Es entonces, cuando empieza a germinar la semilla del Vasallo que tenemos hoy entre nosotros. Tras una transición (Criaturas, 1997), publica Canciones de amor desafinado (2000), probablemente su primera obra de calado, definiéndose más como autor que como artista, trazando las líneas maestras de lo que vendría luego: parquedad, apertura de miras hacia sonoridades más cálidas (más mediterráneos) y un tono propio del cine clásico como atrezzo de las historias de amor.
En 2001, graba Crepúsculo, concebido de antemano como el adiós definitivo de Duncan Dhu, pero el interés se desviaba hacia otro lado: su carrera en solitario y la pintura (su otra pasión), que provocaría la dispersión de su producción musical hasta nuestros días. Desde entonces, se ha sacado de la manga dos ases (el incontestable Los abismos cotidianos y el incomprendido Cuaderno de pétalos de elefante) y un caballo (el interesante proyecto La máquina del mundo, poniendo música a poemas de Roger Wolfe).

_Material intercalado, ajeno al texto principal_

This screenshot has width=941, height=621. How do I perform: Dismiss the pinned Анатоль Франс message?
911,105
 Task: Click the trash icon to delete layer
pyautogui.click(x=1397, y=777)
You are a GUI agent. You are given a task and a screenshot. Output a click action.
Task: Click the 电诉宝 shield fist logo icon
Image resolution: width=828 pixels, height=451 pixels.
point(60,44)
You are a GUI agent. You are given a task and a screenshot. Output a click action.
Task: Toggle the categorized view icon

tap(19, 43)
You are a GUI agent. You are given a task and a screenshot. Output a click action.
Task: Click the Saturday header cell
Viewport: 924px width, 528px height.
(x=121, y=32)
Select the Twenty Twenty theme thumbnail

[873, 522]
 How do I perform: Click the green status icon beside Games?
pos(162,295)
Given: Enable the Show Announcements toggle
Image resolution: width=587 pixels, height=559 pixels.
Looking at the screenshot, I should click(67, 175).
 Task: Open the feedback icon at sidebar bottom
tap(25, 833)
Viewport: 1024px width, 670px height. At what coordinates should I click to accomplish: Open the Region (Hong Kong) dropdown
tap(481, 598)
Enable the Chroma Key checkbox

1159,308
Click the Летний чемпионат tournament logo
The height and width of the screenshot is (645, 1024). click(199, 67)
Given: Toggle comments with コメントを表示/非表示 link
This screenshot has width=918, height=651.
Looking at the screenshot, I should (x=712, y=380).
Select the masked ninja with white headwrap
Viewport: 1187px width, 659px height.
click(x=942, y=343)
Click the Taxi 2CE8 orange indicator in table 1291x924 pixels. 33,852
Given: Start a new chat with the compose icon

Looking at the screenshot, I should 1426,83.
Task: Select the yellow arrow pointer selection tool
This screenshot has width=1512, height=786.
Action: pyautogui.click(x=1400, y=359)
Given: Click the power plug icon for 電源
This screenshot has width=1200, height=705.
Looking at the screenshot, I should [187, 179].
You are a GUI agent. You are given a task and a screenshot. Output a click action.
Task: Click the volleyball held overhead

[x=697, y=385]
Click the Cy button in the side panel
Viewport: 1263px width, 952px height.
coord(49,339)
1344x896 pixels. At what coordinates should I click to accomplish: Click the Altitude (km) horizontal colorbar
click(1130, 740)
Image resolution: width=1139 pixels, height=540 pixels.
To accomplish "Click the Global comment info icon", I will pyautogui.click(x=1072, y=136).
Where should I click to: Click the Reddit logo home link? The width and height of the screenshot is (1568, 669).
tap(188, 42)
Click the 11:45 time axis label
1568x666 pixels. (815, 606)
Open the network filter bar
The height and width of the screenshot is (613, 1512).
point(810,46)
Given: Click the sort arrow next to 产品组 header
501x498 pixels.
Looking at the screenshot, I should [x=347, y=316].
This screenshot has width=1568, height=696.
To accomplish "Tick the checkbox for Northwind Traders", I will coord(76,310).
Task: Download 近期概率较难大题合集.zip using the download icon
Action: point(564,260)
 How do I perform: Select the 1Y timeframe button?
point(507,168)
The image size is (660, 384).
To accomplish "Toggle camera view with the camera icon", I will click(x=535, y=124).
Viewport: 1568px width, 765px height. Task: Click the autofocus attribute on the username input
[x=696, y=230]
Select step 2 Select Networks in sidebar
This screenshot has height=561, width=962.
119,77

Hace un mes, vió la luz Canciones en ruínas, su último disco, que no es más que el fiel reflejo de la madurez y la coherencia adquiridos a través de los años habiéndose imbibido de las (diferentes y eclécticas) experiencias a lo largo de su carrera, extrayendo el jugo y reduciéndolo para concentrar sabores. Los textos se presentan aún más protagonistas y las melodías, cada vez más concretas, se ven resumidas en una guitarra con leves cuerdas complementarias. La voz, más áspera, más susurrada, más grave que nunca, imprime una pesada melancolía a hermosas historias de nostalgia, pérdida y desengaño como La tarde, A ras de la noche o Vuelve un poco de lo que perdí.
"Este pequeño infinito incierto no es el de ayer". Ni falta que hace.